O Brasil que não aprende com a dor

Brumadinho, Mariana, Petrópolis, o Rio Grande do Sul alagado, as ondas de calor que matam silenciosamente nas periferias urbanas, a seca que destrói lavouras no semiárido. O que mais precisa acontecer para que os nossos legisladores compreendam que o licenciamento não é entrave, mas sim ferramenta de prevenção? Estamos falando de vidas humanas, de patrimônio público e privado, de cadeias produtivas inteiras ameaçadas pela instabilidade ambiental.

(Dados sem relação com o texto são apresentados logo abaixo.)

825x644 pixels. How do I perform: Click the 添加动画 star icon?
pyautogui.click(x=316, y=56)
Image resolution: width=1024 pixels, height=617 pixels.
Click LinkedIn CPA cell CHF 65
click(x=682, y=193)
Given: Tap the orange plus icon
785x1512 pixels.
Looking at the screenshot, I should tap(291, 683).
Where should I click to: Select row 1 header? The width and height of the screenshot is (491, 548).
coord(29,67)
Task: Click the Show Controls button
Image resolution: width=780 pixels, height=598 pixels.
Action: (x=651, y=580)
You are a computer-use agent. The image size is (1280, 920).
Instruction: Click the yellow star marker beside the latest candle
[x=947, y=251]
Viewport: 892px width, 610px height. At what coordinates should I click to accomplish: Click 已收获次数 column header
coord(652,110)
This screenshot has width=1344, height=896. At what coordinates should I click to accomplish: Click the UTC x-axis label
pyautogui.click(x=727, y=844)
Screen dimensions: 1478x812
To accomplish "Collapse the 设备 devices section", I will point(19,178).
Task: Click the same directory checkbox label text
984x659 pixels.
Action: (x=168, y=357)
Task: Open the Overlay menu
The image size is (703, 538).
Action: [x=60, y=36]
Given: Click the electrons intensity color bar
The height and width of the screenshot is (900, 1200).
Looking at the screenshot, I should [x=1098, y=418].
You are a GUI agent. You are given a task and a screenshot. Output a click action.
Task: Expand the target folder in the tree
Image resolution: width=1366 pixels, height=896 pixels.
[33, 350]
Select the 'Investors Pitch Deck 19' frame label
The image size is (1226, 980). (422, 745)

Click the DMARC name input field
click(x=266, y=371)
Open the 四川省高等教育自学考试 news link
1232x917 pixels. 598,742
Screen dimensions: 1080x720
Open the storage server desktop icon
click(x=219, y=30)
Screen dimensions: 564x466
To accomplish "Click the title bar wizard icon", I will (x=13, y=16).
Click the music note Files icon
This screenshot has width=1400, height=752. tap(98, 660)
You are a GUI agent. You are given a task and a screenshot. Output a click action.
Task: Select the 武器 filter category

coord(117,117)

Em Brumadinho, o laudo técnico havia apontado fragilidades na barragem. Em Mariana, a falta de fiscalização e a negligência custaram o maior desastre socioambiental da história do país. No Rio Grande do Sul, a ausência de ordenamento territorial e planejamento ambiental urbano amplificou os danos das chuvas extremas. Todas essas tragédias poderiam ter sido mitigadas ou evitadas com licenciamento eficaz, participativo e técnico.

O agro também perde

É irônico que setores do agronegócio defendam a aprovação dessa PEC como um avanço. A Amazônia, cada vez mais desmatada e queimada, já mostra sinais de colapso em sua capacidade de gerar chuvas. A comunidade científica alerta que o bioma amazônico pode estar se aproximando perigosamente de seu ponto de não retorno um limiar a partir do qual a floresta não consegue mais se regenerar e passa a se degradar de forma irreversível, comprometendo o regime de chuvas em todo o centro-sul do Brasil.

Menos floresta significa menos água, menos produtividade, mais vulnerabilidade climática inclusive para o agronegócio que depende da regularidade das estações. O “calorão” fora de época, o atraso nas chuvas, a queda de produtividade agrícola, tudo isso já é parte da conta.

COP30 e o risco de isolamento internacional

Neste ano, o Brasil está sob os holofotes internacionais por sediar a COP30, em Belém do Pará. Que mensagem estamos passando ao mundo? A de um país que flexibiliza o licenciamento ambiental às vésperas da principal conferência global sobre clima? A de uma nação que diz se preocupar com o meio ambiente, mas desmonta os instrumentos de proteção ambiental internamente?

Além disso, a aprovação da PEC pode comprometer de forma irreparável as negociações do Acordo Mercosul-União Europeia, travadas justamente por exigências ambientais mais rígidas dos europeus. Ao enfraquecer o licenciamento, o Brasil corre o risco de ser visto como um parceiro ambientalmente irresponsável o que pode travar não só este acordo, mas comprometer futuras relações comerciais com blocos e países que exigem garantias sustentáveis nas trocas econômicas.

A quem interessa esse retrocesso?

O lobby por trás dessa proposta revela uma aliança entre grupos econômicos e setores políticos insensíveis aos custos socioambientais da degradação. E o mais grave: a população não foi ouvida. Onde estão os debates públicos? Onde estão os pareceres técnicos independentes? A pressa em aprovar a PEC diz muito sobre a distância entre Brasília e as realidades do Brasil profundo.

Ainda dá tempo de resistir?

Sim, desde que a sociedade reaja. Desde que especialistas, movimentos sociais, imprensa e cidadania se articulem para exigir vetos, condicionantes ou mesmo judicialização dos trechos mais perigosos da PEC. Não se pode aceitar que o país seja refém de uma lógica imediatista, que ignora o custo da destruição ambiental e seus impactos sobre a economia, a saúde pública e a justiça social.